More recently, Murphy et al.5 provided an alternative description of how clinicians should perform and interpret the PHE Test. They proposed that rather than attempting to assess the motor pattern(s) a patient utilizes to achieve the movement, clinicians should instead observe for the presence of the following “abnormal” deviations of the lumbar spine during the movement: rotation of the lumbar spine such that the spinous processes appeared to move toward the side of hip extension; a lateral shift of the lumbar spine toward the side of hip extension; and extension of the lumbar spine. It was suggested that this may be a better indication of suspected “dynamic instability” of the lumbar spine than the traditional use of the test.
Importantly, the inter-examiner reliability of classifying LBP patients as “Positive” and “Negative” based on the presence or absence (respectively) of the three “abnormal” deviations of the lumbar spine motion described above has been found to be good.5 There is, however, a paucity of published research attempting to explain the underlying motor control strategies that account for the presence or absence of these deviations. A preliminary study using asymptomatic subjects demonstrated that the presence of one or more of the deviations was associated with a significant delay in the onset of the GM.19 Although it is unknown at present if these findings are generalizable to the LBP population, they would seem to suggest that the presence of these deviations have the potential to be used as an indirect indicator that an “abnormal” motor pattern is present in the form of a significantly delayed onset of the GM during PHE. However, in order for clinicians to more appropriately interpret their findings when using the PHE Test in this manner, they must first consider the validity of using the presence of these deviations as being “diagnostic” of this underlying motor pattern. To this end, knowledge of the test’s sensitivity, specificity, predictive values, and likelihood ratios is necessary.
The Presence of “Abnormal” Lumbar Spine Deviations During the PHE Test as Being Diagnostic of a Significantly Delayed Onset of the GM: A Consideration of its Diagnostic Test Parameters
As outlined in the previous section, it has been shown that the presence of one or more of the lumbar spine deviations seems to be associated with a significant delay in the onset of the GM during PHE in asymptomatic subjects. It must be stressed, however, that this finding was based on the calculation and comparison of group averages. In other words, the average onset time of the GM during sets of PHE that demonstrated the deviations was compared to the average onset time of the GM during sets of PHE that did not. As an author of this particular paper, I can attest to the fact that not all of the sets classified as “Positive” demonstrated a large delay in GM onset compared to those classified as “Negative.” The same holds true for those classified as “Negative” (i.e. a minority of these sets demonstrated a delay in GM onset comparable to those classified as “Positive”). Thus, the presence of these “false positives” and “false negatives” necessitate the calculation of the test’s sensitivity, specificity, predictive values, and likelihood ratios in order to comment on the inherent value that “positive” and “negative” test results would have for clinicians. One caveat that must be emphasized at this point is that since only asymptomatic subjects were used in the cited study, values for these parameters cannot be established for the LBP population based on these data. The following calculations are provided merely for illustrative purposes and should not be taken to inform clinical decisions if/when the PHE Test is performed in clinical practice on LBP patients.
It has been highlighted that diagnostic test parameters analyze a test’s ability to diagnose the presence or absence of a condition by the presence or absence of a particular sign or symptom. As such, the first issue that must be addressed is to define the “condition” that the PHE Test is being used to diagnose in this case. Simply stating that the test is attempting to determine the presence or absence of a “significantly delayed GM onset” during PHE is insufficient since the muscle onset time data is continuous in nature and the test parameters require categorical outcomes for the condition (i.e. the condition is either present or absent). It is therefore necessary to select a specific magnitude for the onset delay above which the relative onset of the GM is defined as “significantly delayed” (i.e. the condition is present), and below which it is defined as “not significantly delayed” (i.e. the condition is absent).
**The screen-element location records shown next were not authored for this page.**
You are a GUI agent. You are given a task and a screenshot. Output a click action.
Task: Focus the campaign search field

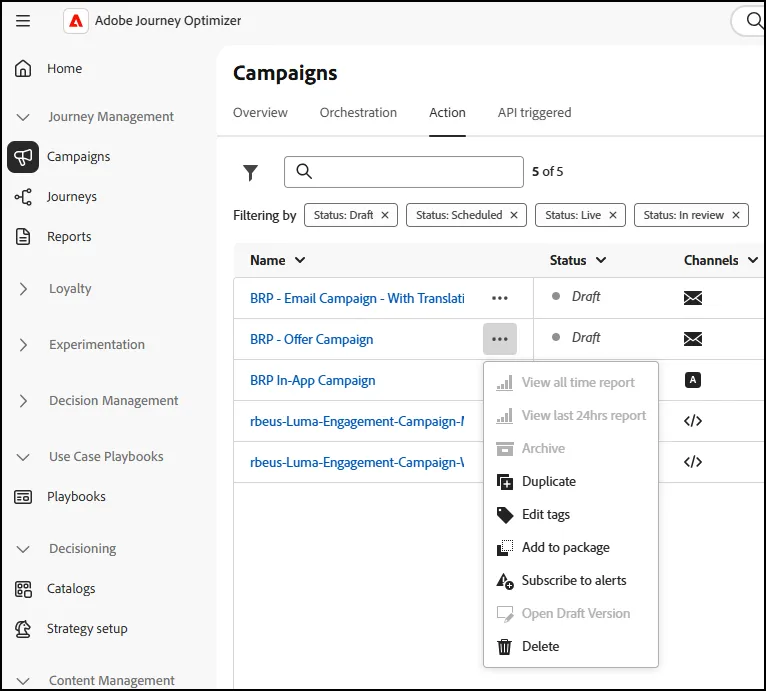[x=404, y=172]
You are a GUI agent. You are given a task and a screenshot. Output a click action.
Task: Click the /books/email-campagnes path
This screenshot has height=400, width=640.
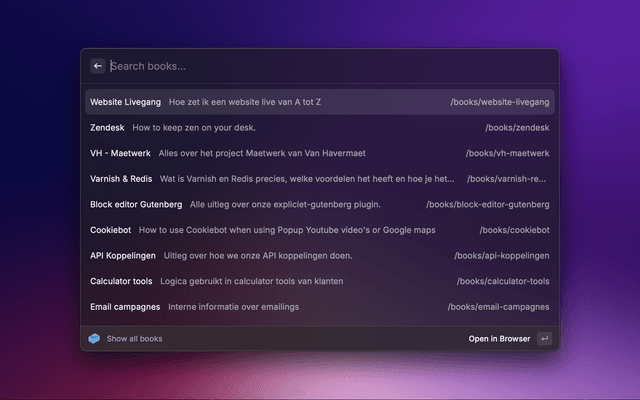click(x=498, y=307)
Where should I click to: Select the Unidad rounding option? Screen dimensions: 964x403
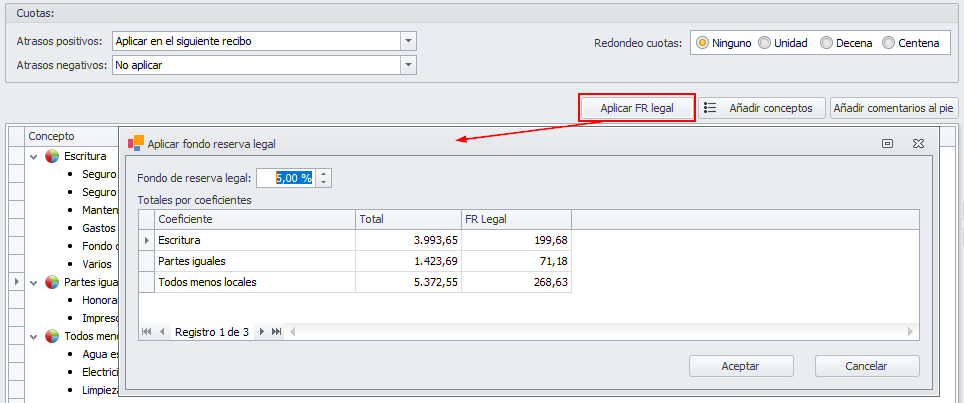point(765,43)
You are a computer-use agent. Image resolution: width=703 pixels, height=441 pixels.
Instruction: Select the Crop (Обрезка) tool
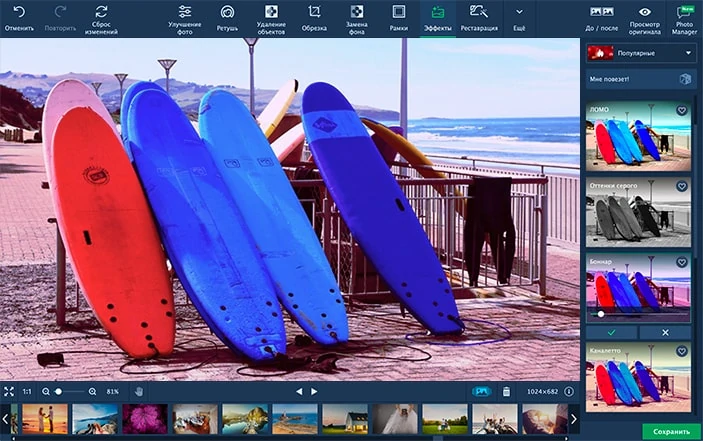[x=314, y=12]
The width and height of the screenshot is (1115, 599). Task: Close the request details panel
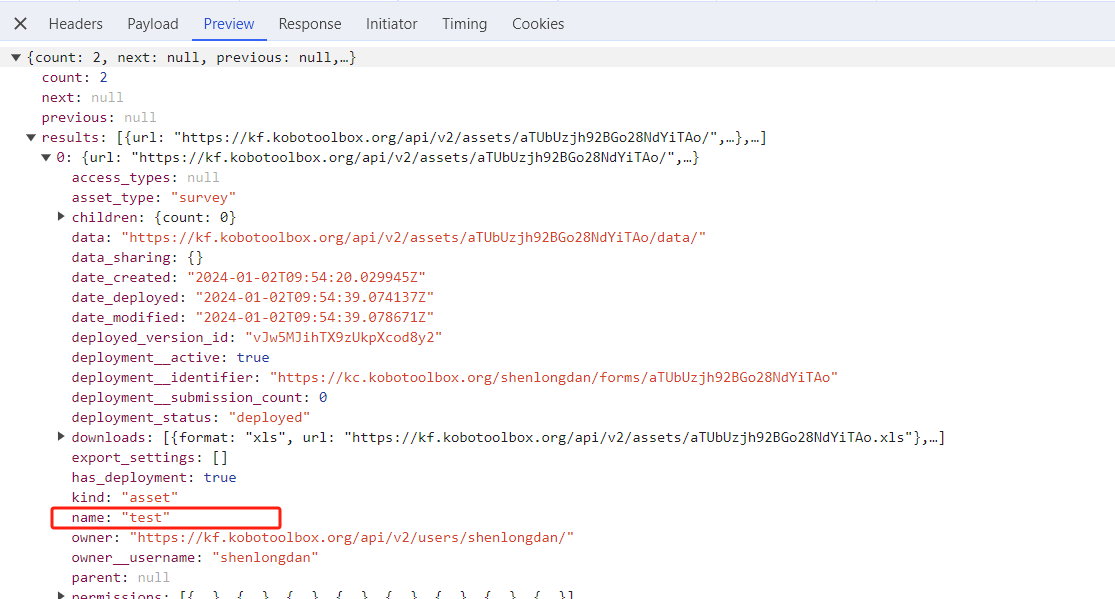(20, 23)
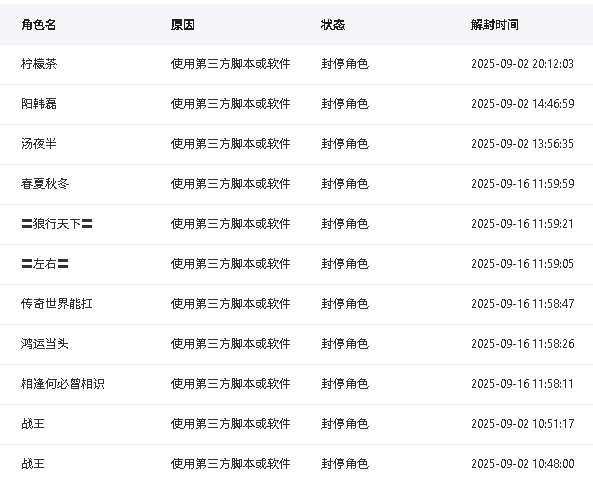Screen dimensions: 593x484
Task: Select the 柠檬茶 role name cell
Action: (39, 64)
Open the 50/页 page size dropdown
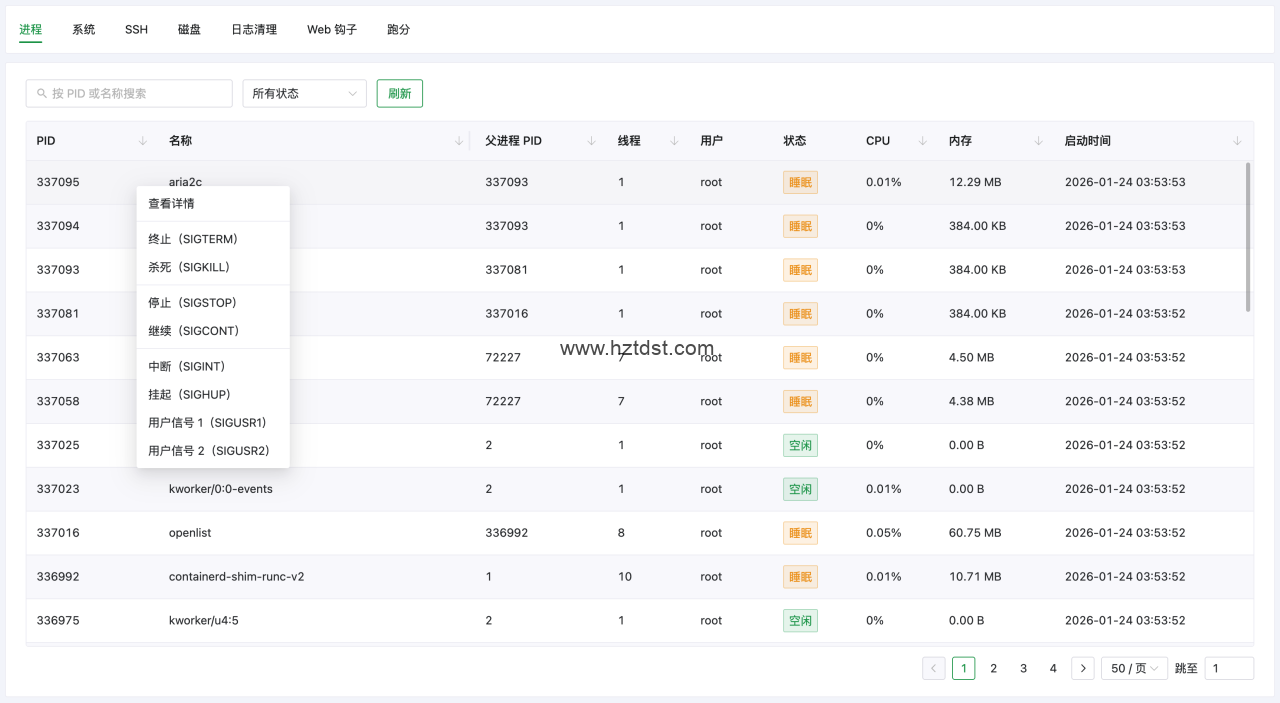This screenshot has height=703, width=1280. (1134, 667)
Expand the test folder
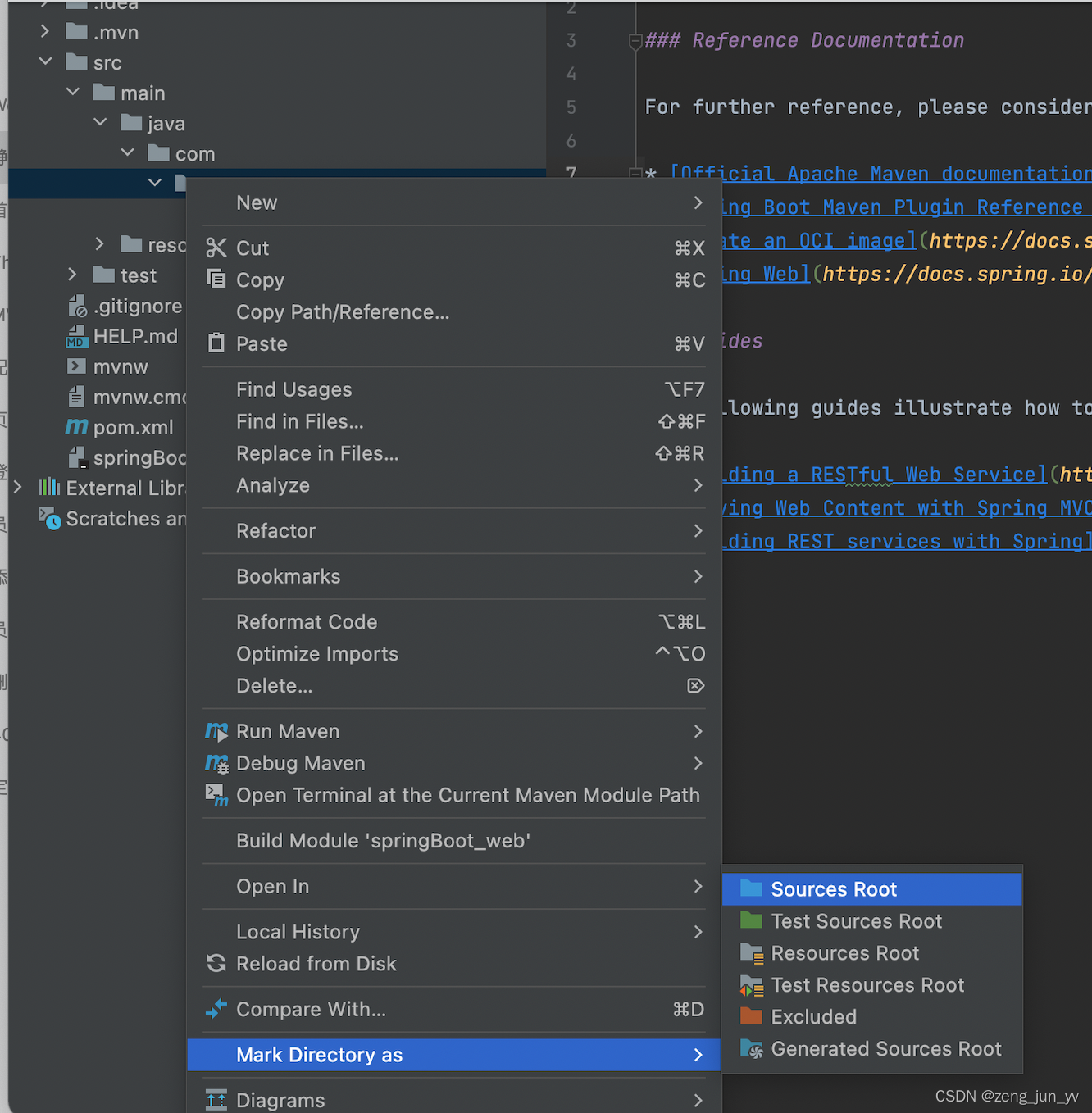This screenshot has width=1092, height=1113. 73,275
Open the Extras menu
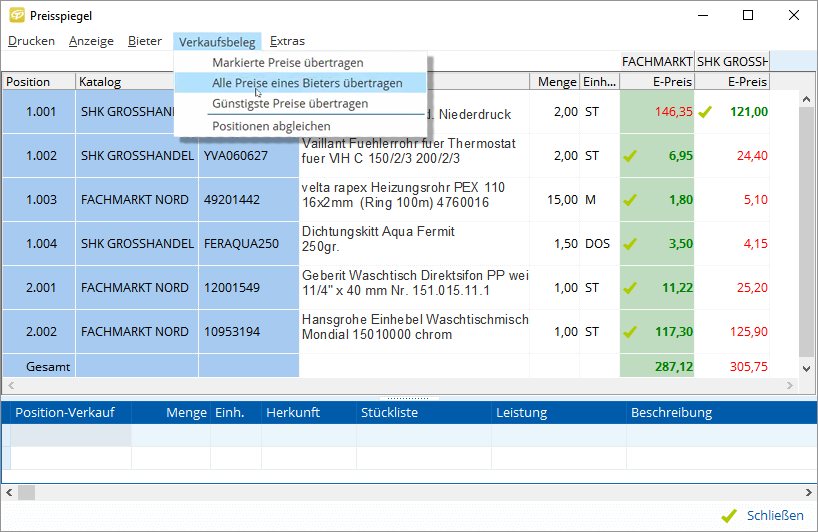Viewport: 818px width, 532px height. tap(287, 41)
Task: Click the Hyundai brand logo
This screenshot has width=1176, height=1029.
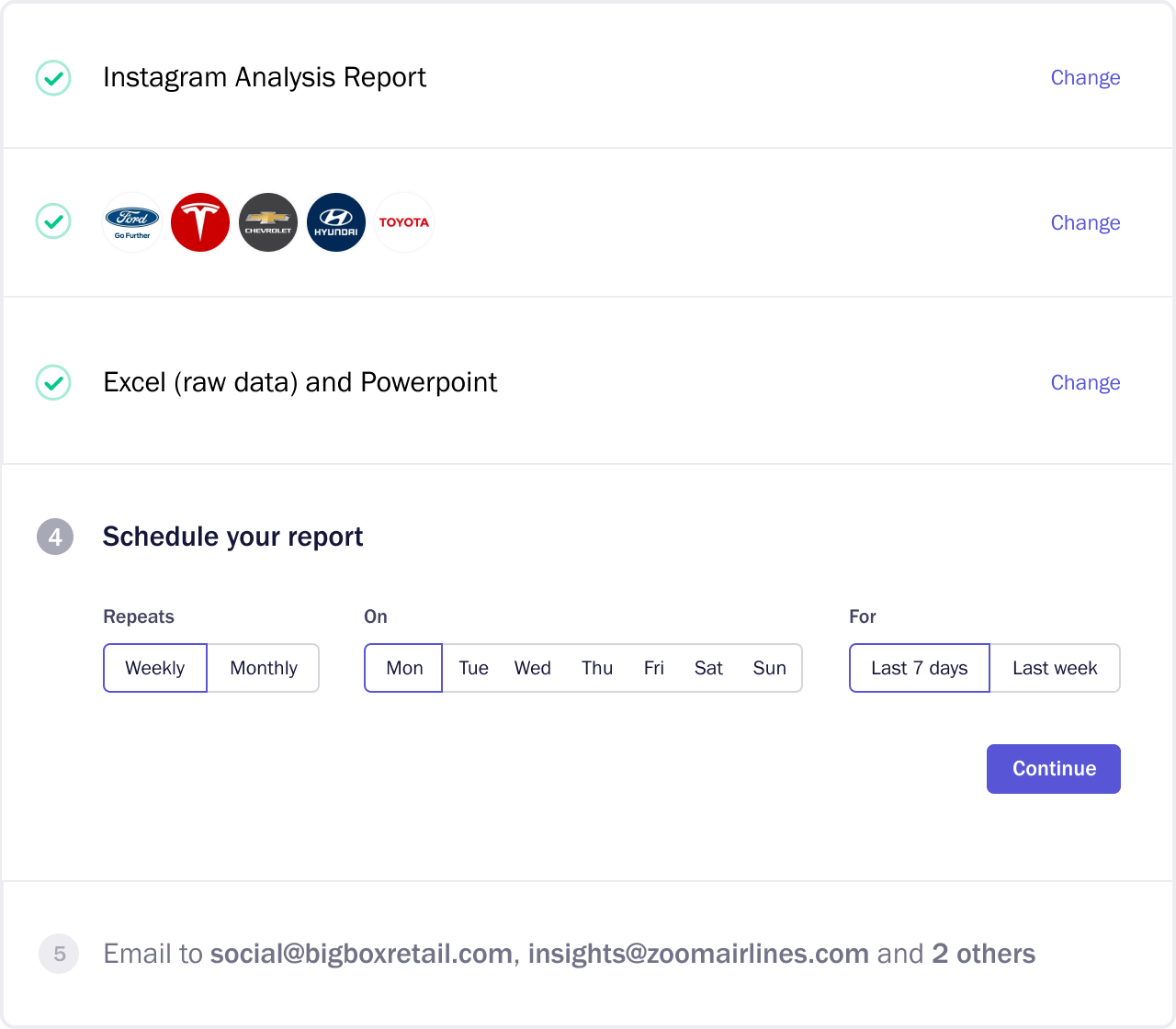Action: (x=336, y=222)
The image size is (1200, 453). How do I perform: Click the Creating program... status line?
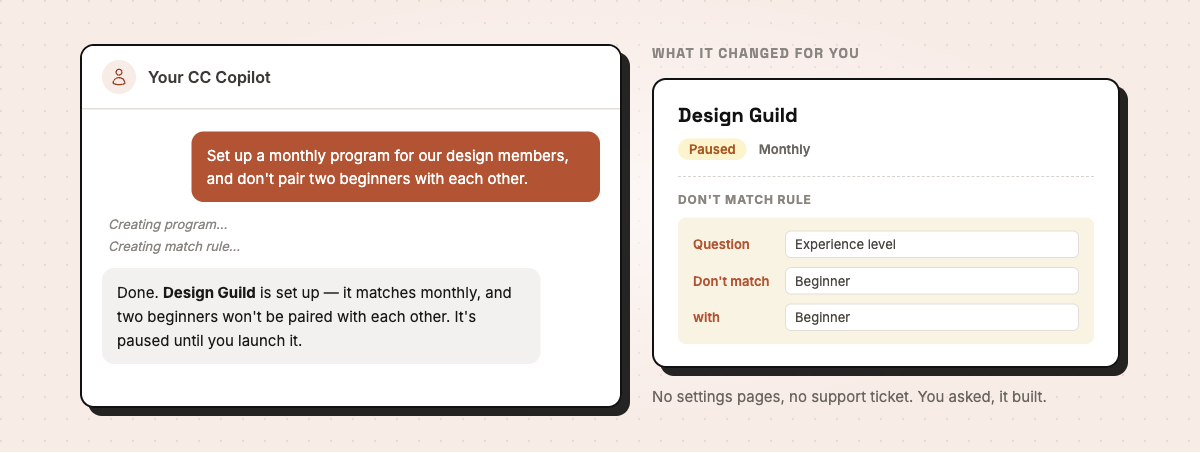(168, 224)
Since there is no universally accepted standard that is used to define that a particular muscle’s onset is “significantly delayed” for this movement, the decision as to what magnitude of onset delay to select for the “cut-off” will need to be somewhat subjective for the purpose of this example. Several studies have demonstrated a significant delay in the onset of the transversus abdominis during various arm and leg movements in LBP subjects, with the magnitude of the delay varying from ∼60 ms to 165 ms depending on the specific movement the subjects were asked to perform.20–22 It has been suggested that these onset delays are potentially indicative of motor control deficits that may lead to inefficient lumbar spine stabilization. A delayed onset of 110 ms will therefore be selected as being indicative of a motor control deficit during PHE that represents inefficient lumbar spine stabilization since it is the approximate mid-point of the range provided. Thus, the “condition” will be deemed present (i.e. the GM onset will be deemed “significantly delayed”) if the relative onset delay exceeds 110 ms. Conversely, the “condition” will be deemed absent if the relative onset delay is less than 110 ms.
Using this definition, an analysis of the raw data collected for the cited study (not presented) can be analyzed to categorize the PHE sets classified as “Positive” into “true positives” (i.e. those which demonstrate a “significantly delayed” GM onset) and “false positives” (i.e. those which do not demonstrate a “significantly delayed” GM onset). This reveals 7 “true positives” and 6 “false positives.” Likewise, the “Negative” PHE sets can be categorized into “true negatives” (i.e. those which do not demonstrate a “significantly delayed” GM onset) and “false negatives” (i.e. those which demonstrate a “significantly delayed” GM onset). This reveals 26 “true negatives” and 4 “false negatives.” These values can then be inserted into a 2 × 2 contingency table and used in the calculations in each of the test parameters (see Figure 3).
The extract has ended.